Joel Stein (born July 23, 1971) is an American journalist who wrote for the Los Angeles Times. He wrote a column and occasional articles for Time for 19 years until 2017.

Early life
Stein grew up in Edison, New Jersey, the son of a salesman. He is Jewish. Stein attended J.P. Stevens High School, where he was a writer and entertainment editor for Hawkeye, the student newspaper. He majored in English at Stanford University and wrote a weekly column for the school's student newspaper, The Stanford Daily.  He graduated in 1993 with a BA and an MA and moved to New York City, and then to Los Angeles in 2005.

Career
Stein's career began as a writer and researcher for Martha Stewart Living. He worked a year for Stewart and later quipped that she had fired him twice in the same day.  Stein did fact-checking at various publications before becoming a sports editor and columnist for Time Out New York, where he stayed for two years.  While working at Time Out New York, he was a contestant on MTV's short-lived game show Idiot Savants.
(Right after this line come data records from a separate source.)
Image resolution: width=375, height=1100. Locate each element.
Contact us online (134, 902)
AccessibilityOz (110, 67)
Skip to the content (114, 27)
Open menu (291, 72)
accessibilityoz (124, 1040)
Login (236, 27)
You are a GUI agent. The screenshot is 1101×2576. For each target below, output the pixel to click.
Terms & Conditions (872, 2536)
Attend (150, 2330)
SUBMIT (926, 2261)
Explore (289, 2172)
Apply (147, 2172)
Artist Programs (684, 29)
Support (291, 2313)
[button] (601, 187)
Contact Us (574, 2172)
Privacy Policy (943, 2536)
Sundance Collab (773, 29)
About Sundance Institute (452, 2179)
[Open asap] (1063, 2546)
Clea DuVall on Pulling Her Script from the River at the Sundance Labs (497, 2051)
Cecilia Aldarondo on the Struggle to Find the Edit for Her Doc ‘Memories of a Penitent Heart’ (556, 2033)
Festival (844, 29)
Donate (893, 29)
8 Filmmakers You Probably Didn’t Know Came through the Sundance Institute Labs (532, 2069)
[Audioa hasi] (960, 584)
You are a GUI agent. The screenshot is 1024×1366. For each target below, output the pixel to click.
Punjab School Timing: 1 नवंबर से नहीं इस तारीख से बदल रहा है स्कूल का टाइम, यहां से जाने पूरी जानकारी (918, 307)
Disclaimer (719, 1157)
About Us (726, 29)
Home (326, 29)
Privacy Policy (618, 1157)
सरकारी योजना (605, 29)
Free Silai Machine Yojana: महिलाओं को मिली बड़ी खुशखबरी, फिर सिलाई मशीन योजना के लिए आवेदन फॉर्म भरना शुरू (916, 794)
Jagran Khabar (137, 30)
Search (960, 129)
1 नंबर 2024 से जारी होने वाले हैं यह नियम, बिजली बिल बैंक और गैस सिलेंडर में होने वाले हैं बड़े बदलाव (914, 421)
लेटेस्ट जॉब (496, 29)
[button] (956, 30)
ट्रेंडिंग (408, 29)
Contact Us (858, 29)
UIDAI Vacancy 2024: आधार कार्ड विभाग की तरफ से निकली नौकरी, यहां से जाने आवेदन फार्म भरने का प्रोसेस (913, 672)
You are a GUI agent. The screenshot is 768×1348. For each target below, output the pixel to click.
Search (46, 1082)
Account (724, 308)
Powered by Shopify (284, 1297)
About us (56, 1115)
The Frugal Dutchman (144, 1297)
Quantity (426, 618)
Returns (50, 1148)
Stein joined Time in August 1997 and his last column for the magazine appeared on November 16, 2017. In signing off, he began, "Since my first column, 19 years ago, readers and co-workers have clamored to have me fired." He concluded, "There are times when society needs a punk who doesn’t care. There are far fewer times when society needs a 46-year-old punk who doesn’t care. I’ve always been guilty of hanging on too long out of fear of graduating college, ending relationships and transitioning from democracy to authoritarianism. I look forward to a future columnist who makes me laugh about that."

Stein sometimes appears as a commentator on television programs such as I Love the '80s. He also co-produced three TV pilots: an animated series for VH1 and two for ABC. The animated show, titled Hey Joel, aired in Canada and later in South Africa, while the other two were never picked up.  He was a writer and producer for the sitcom Crumbs.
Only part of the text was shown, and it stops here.